Les blocages politiques face aux créanciers internationaux et une situation économique de plus en plus dégradée pourrait contraindre la Grèce à faire défaut sur sa dette en mars. Longtemps tabou, l'idée fait son chemin chez les responsables européens.
"Proche" d'un accord
Le paradoxe convient parfaitement à la république hellénique. Depuis 2010, le gouvernement grec applique ses plans d'austérité sans jamais atteindre ses objectifs de réduction de déficit public, annonce un programme de privatisations qui reste largement en deçà, et, last but not least, des réformes qui restent lettre morte en large partie. En outre, depuis des semaines, le Premier ministre Lucas Papademos annonce être "proche" d'un accord avec ses créanciers privés, censé permettre d'effacer 100 milliards sur les quelque 350 milliards d'euros de la dette souveraine, mais sans conclure. S'il reste encore quelques jours, puisque ce plan d'échanges d'obligations "volontaire" est prévu le 13 février, il dépend aussi d'une entente entre Athènes et les institutions internationales et de l'acquiescement des partis politiques grecs.
Abaissement du salaire minimun de 25%
Or du côté des créanciers institutionnels ((Commission européenne, Banque centrale européenne (BCE) et Fonds monétaire international (FMI)), les positions semblent figées. Ils souhaitent en effet que l'ensemble de la classe politique grecque approuve les mesures demandées visant à réduire le déficit public de 1,5 point : abaissement du salaire minimum de 25%, la suppression des 13e et 14e mois de salaires, la suppression rapide de 150.000 postes dans la fonction publique., ambitieuse réforme fiscale, et réforme de la justice.
Or, en face, l'union nationale n'est que de façade. La coalition regroupée autour de Lucas Papademos - un technocrate ex-patron de la Banque centrale grecque -, qui va de l'extrême droite, le parti Laos, aux socialistes du Pasok en passant par les conservateurs de la Nouvelle Démocratie, n'est pas sur la même longueur d'onde quant à l'application de nouvelles mesures d'austérité visant à réduire de 1,5 point le déficit public. Derrière ces atermoiements, il y a l'enjeu des élections législatives d'avril sur fond de récession économique qui s'accentue avec un PIB qui devrait se contracter cette année autant qu'en 2011 (- 6,1%).

VOLETS DE L'EXERCICE:
#1 Selon le texte sur la dette grecque, à quelle date le plan d'échange d'obligations « volontaire » est-il prévu ?
#2 Poursuivez le texte sur la dette grecque après sa dernière phrase.

EXTRAIT DE DONNÉES:
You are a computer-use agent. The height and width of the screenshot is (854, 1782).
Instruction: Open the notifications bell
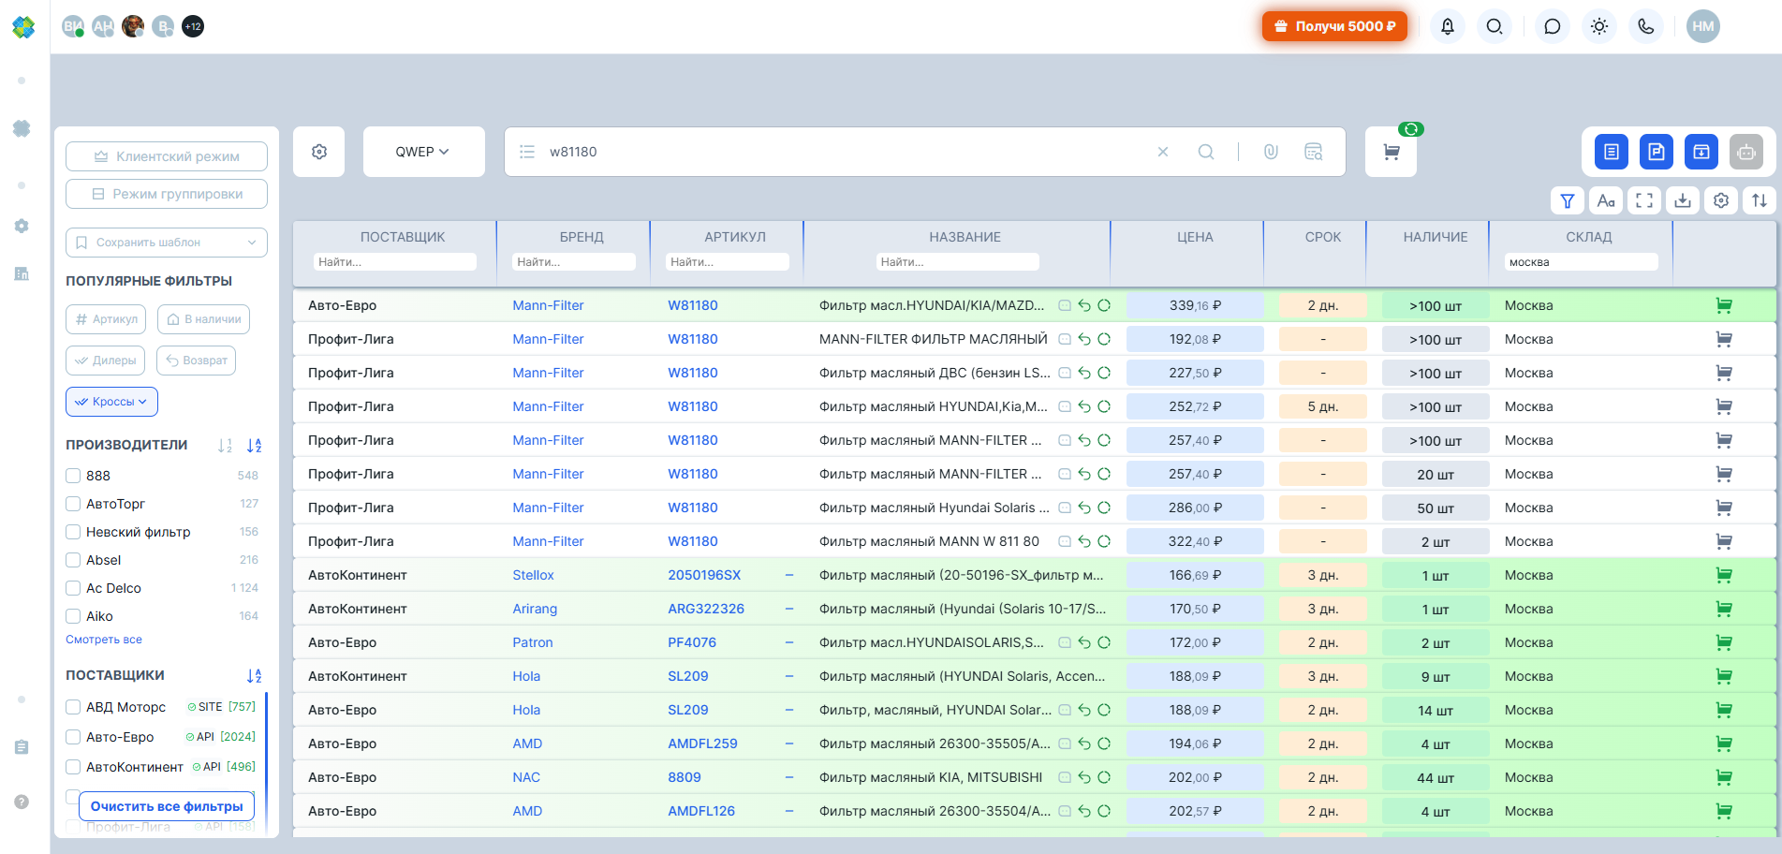pyautogui.click(x=1448, y=26)

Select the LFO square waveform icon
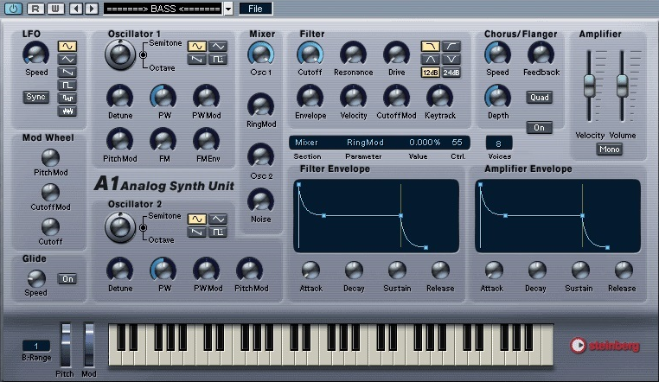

VOS RÉPONSES RÉDIGÉES:
#1 Il est prévu le 13 février.

#2
14,4 milliards d'euros à rembourser en mars
Mais il y a aussi une urgence pour Athènes, doublement importante : boucler un accord qui lui permettrait d'obtenir une deuxième aide de 130 milliards d'euros (certains experts l'évaluent désormais à 145 milliards d'euros, la situation des finances grecques se dégradant au fil des semaines.) mais aussi se voir verser une tranche vitale de la première aide pour faire face à des échéances de remboursement de 14,4 milliards d'euros avant le 20 mars, de 8,1 milliards d'euros en mai et 7,8 milliards d'euros en août.
En cas de blocage, l'ensemble des paradoxes grecs pourraient donc être résolu sous la forme d'un défaut du pays sur sa dette, comme vient de l'évoquer le président de l'Eurogroupe, le Premier ministre du Luxembourg, Jean-Claude Juncker. Ce dernier lève ainsi le tabou imposé par le couple franco-allemand pour éviter tout risque de contagion de la crise d'Athènes aux autres capitales de l'Europe du sud.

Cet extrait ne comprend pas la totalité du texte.